▶ _Document text_:
..............................
The RBU-1000 Smerch-3  is a 300 mm caliber Russian anti-submarine and anti-torpedo rocket launcher. It entered service around 1962–1963. It is similar in operation to the Hedgehog system used during the Second World War. The RBU-1000 is remotely aimed by the Burya fire control system (which is also used by the RBU-6000 system). It is crewed by three men, two in the magazine room, one in the control center.

The launcher consists of six barrels which are automatically loaded one at a time from a below deck magazine that holds either 60 or 48 rounds per launcher. The system's reaction time is around two minutes between initial target detection and the first salvo reaching the target, though this can be reduced to under one minute if some target data is pre-entered (for example depth and speed). A salvo consists of 1, 2, 4 or 6 RGB-10 rockets, with a gap of around a second between successive rockets. Reloading takes less than three minutes.

The rockets travel in a ballistic arc and strike the water, sinking rapidly and are either detonated when reaching a depth set at launch or on impact with a target.
..............................
▶ _Exercise_: Please reproduce the passage from the RBU-1000 text between "The launcher consists" and "than three minutes.", inclusive.

▶ _Supplied records_:
..............................
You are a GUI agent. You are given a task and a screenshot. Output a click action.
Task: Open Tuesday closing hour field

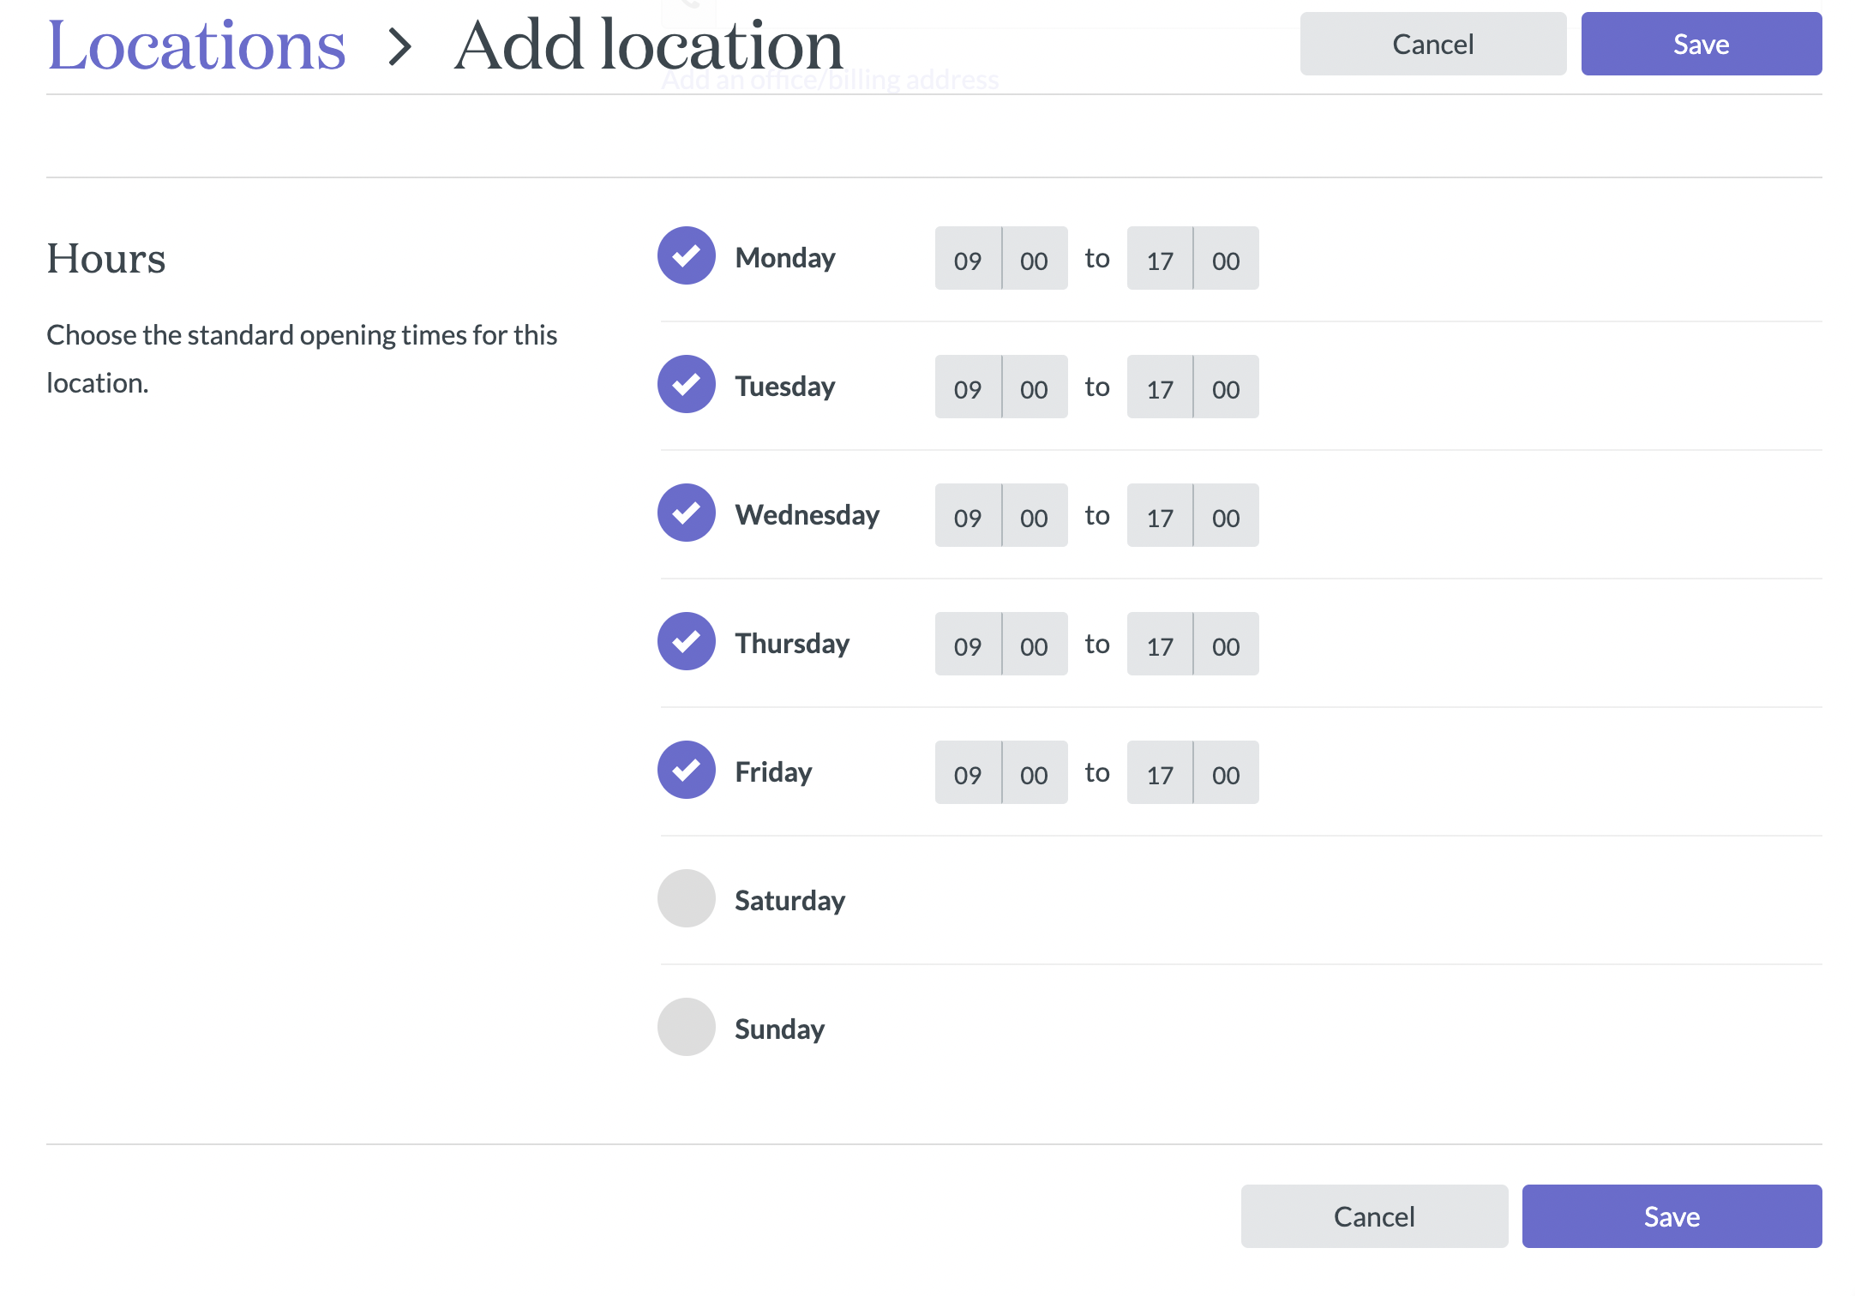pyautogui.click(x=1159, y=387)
..............................
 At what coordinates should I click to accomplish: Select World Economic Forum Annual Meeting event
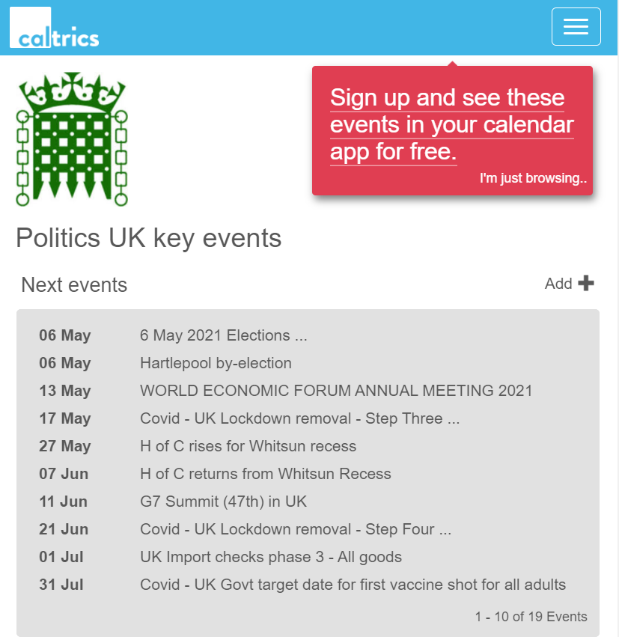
..............................
▶ _Response to the task_:
The launcher consists of six barrels which are automatically loaded one at a time from a below deck magazine that holds either 60 or 48 rounds per launcher. The system's reaction time is around two minutes between initial target detection and the first salvo reaching the target, though this can be reduced to under one minute if some target data is pre-entered (for example depth and speed). A salvo consists of 1, 2, 4 or 6 RGB-10 rockets, with a gap of around a second between successive rockets. Reloading takes less than three minutes.